Whether it be exposure to carcinogenic hazardous substances or chemicals which affect reproductive health, the potential impact on a person’s life is long-lasting and life threatening and so everything should be done to stop this from happening – especially in the workplace. We know that prevention is better than cure, and we know that workplace cancer and reproductive problems can be prevented through legislative protection.
The European Commission is rightly prioritising the need for prevention measures in its ‘BEATING CANCER PLAN’ for 2020, which includes “further legislative and soft measures to reduce exposure to carcinogenic substances in the workplace.” This will help to raise awareness of the issue of work-related cancer, but policymakers need to act now, not talk, to save lives.

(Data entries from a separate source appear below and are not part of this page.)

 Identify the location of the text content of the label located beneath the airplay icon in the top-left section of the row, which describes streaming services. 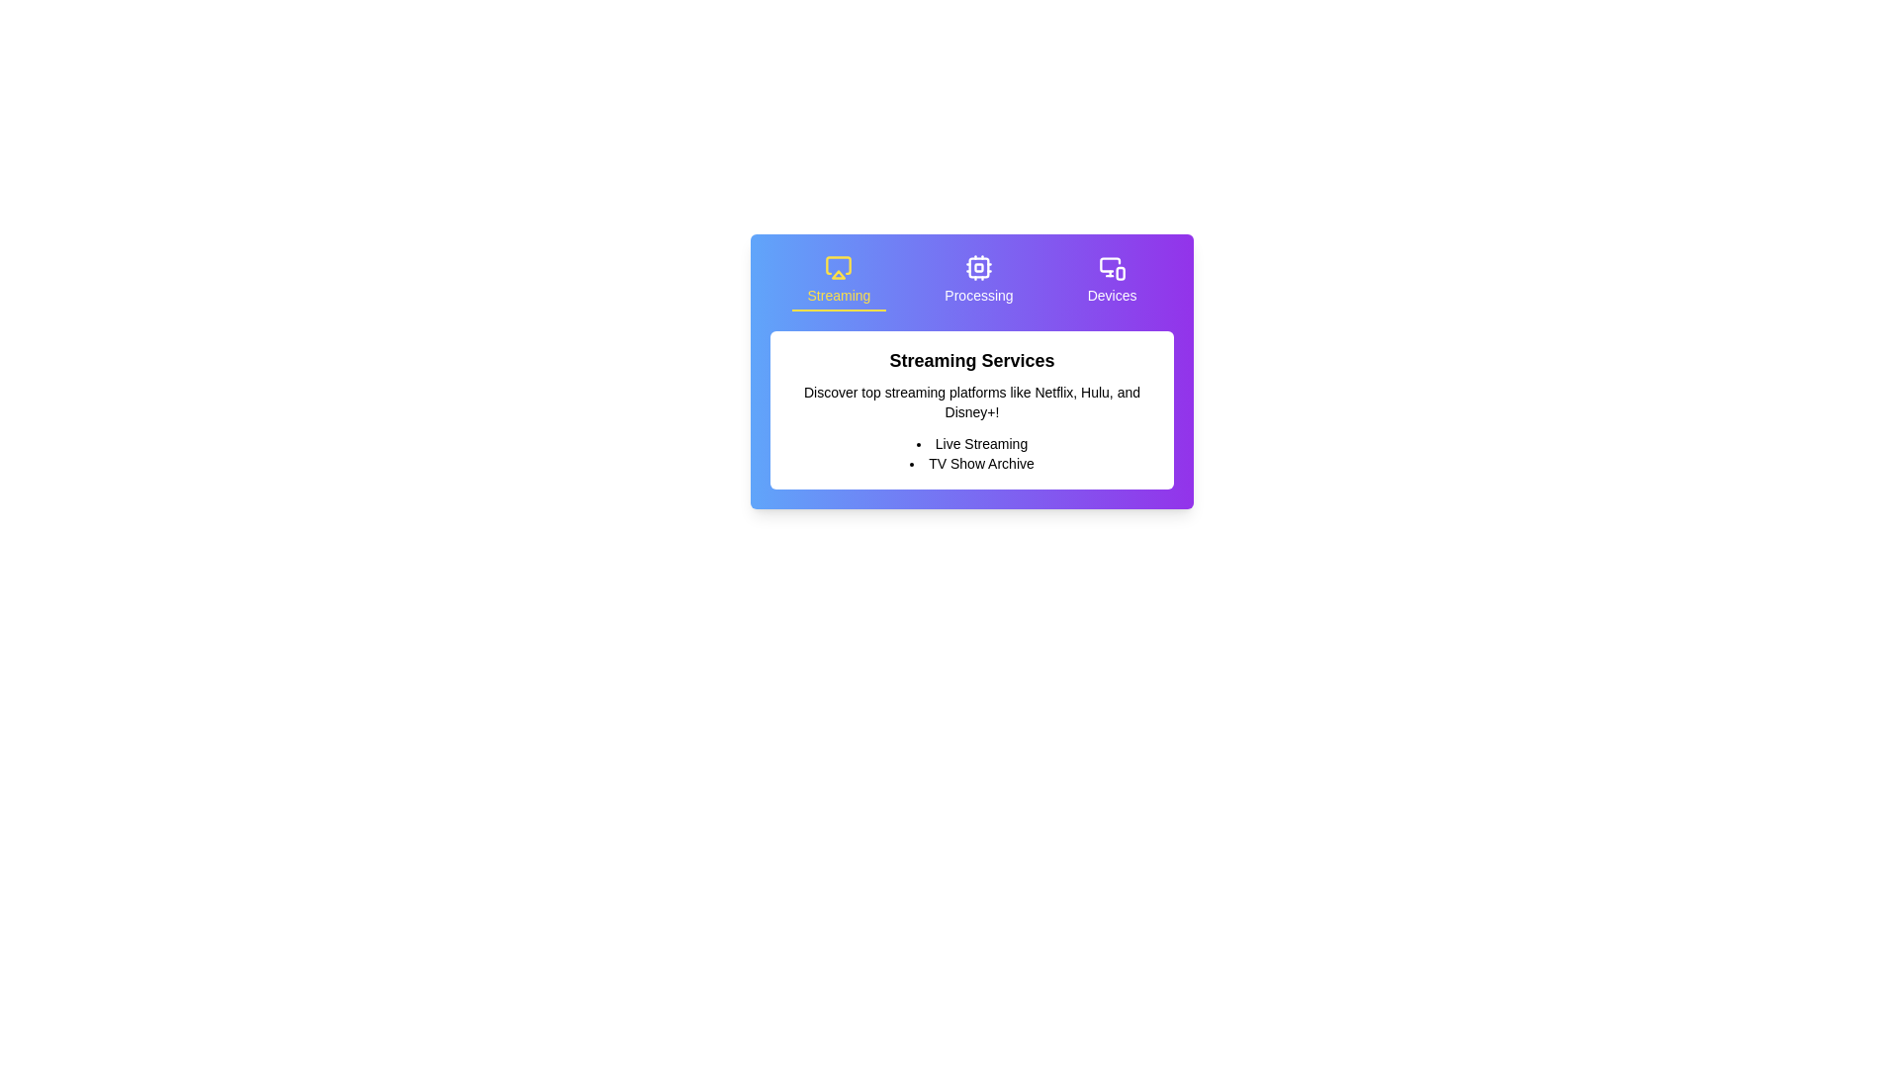
(839, 296).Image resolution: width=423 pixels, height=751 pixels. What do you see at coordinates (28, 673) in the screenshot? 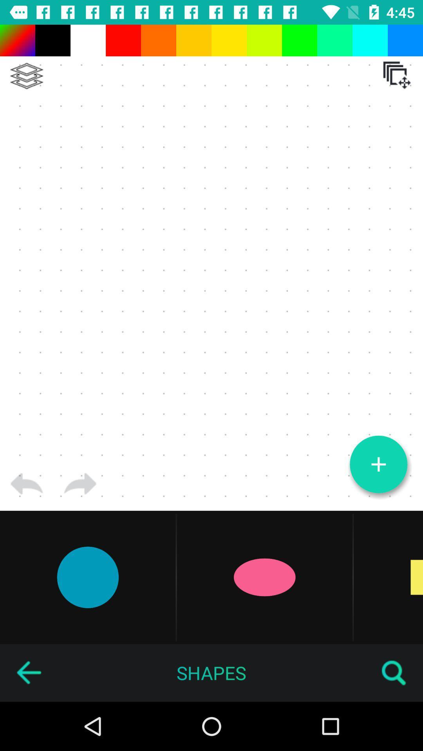
I see `go back` at bounding box center [28, 673].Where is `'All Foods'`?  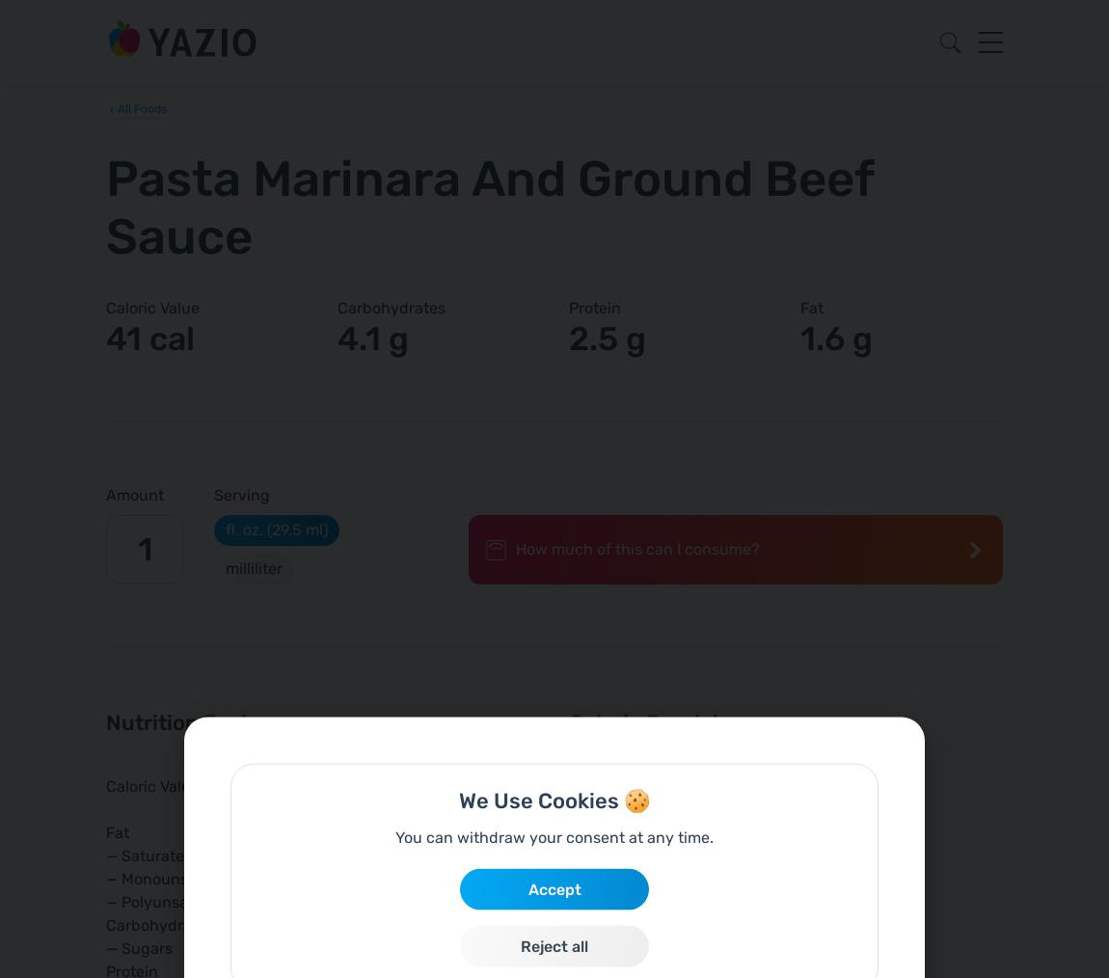 'All Foods' is located at coordinates (141, 108).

The European institutions have attempted to address some of these issues with recent and regular revisions of the Carcinogens and Mutagens Directive (CMD) which is designed to prevent occupational exposure to hazardous substances. The CMD remains the most effective and only current legislation which can protect workers from exposure to hazardous drugs and reprotoxins.
We welcome the recent proposal by the European Commission on a fourth revision of the Directive (CMD4), published on 22 September 2020, introducing binding occupational exposure limit values for three carcinogens. It was, however, a great pity that the Commission did not take the opportunity to include hazardous drugs and reprotoxins in the proposal.
All hope is not lost. The solutions exist. It is simply a matter of political will.
The most effective solution is complex in wording but straightforward in practice. It requires the European Commission and the other EU institutions to accept legislation in the current fourth revision of the Carcinogens and Mutagens Directive (CMD4) to include three groups of hazardous drugs in Appendix I and reprotoxins in the title of the CMD. This should be supported and supplemented by new guidance to ensure that effective prevention measures are put in place and implemented across Europe.
It will be said that there is no need for legislation, that it does not work, or that we need to wait for further research or evidence. The truth is that we have known about these risks for decades and have done very little to address them in practice. We know that legislation works and will work to stop cancer at work.
The time for debate is over, the time for action to protect those who care for us is now.
Supported by The European Trade Union Confederation (ETUC), European Trade Union Institute (ETUI), European Public Services Union (EPSU) and European Biosafety Network (EBN) – with other partners including the European Federation of Nurses Associations (EFN), Standing Committee of European Doctors (CPME), European Cancer Patient Coalition (ECPC), European Specialist Nurses Organisation (ESNO), and European Association Pharmacy Technicians (EAPT).